- What is expected
Scan the listing below for "annonse", then report every line that has it.

[Start of section]

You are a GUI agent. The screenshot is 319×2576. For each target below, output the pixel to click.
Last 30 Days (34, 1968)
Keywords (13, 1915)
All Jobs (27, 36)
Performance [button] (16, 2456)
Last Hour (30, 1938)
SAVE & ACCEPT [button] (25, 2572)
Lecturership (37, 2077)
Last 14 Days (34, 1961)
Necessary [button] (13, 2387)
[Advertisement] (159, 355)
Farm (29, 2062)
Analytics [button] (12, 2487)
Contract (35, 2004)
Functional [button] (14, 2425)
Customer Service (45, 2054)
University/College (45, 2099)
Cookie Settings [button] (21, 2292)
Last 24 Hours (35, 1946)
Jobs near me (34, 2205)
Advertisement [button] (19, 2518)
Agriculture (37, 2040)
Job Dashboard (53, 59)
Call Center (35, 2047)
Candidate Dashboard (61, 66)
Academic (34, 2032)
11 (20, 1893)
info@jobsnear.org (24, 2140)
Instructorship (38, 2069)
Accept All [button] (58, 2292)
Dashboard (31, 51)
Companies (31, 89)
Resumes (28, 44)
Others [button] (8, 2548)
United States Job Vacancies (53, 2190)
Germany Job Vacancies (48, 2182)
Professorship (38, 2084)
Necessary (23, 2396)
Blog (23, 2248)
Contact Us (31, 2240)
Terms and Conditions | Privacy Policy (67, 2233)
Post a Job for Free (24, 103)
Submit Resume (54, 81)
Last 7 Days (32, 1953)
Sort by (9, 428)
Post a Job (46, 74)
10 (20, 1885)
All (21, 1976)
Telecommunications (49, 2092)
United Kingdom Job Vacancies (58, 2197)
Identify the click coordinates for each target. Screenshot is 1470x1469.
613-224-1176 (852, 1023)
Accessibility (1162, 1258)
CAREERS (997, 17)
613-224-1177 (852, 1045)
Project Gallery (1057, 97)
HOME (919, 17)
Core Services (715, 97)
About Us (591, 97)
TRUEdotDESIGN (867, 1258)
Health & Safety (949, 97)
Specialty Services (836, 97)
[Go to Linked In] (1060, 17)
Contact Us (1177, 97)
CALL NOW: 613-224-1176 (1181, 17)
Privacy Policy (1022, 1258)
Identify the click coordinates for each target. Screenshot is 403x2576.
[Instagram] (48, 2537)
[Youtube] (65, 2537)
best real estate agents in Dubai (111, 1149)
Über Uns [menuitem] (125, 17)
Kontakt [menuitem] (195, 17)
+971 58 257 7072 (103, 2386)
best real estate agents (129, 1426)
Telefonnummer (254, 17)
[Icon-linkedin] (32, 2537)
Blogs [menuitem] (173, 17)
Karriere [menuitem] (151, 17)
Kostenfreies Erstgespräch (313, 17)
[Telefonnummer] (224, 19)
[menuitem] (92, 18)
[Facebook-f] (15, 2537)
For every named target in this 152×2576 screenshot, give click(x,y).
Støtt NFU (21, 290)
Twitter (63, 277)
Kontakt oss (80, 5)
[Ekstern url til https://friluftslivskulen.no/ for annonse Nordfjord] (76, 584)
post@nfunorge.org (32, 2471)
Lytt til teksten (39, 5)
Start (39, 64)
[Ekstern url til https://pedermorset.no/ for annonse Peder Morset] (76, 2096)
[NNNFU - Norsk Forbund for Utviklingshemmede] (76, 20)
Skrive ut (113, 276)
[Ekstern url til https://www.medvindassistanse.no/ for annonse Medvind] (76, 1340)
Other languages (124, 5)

[End of section]

- Response area
[Ekstern url til https://friluftslivskulen.no/ for annonse Nordfjord] (76, 584)
[Ekstern url til https://pedermorset.no/ for annonse Peder Morset] (76, 2096)
[Ekstern url til https://www.medvindassistanse.no/ for annonse Medvind] (76, 1340)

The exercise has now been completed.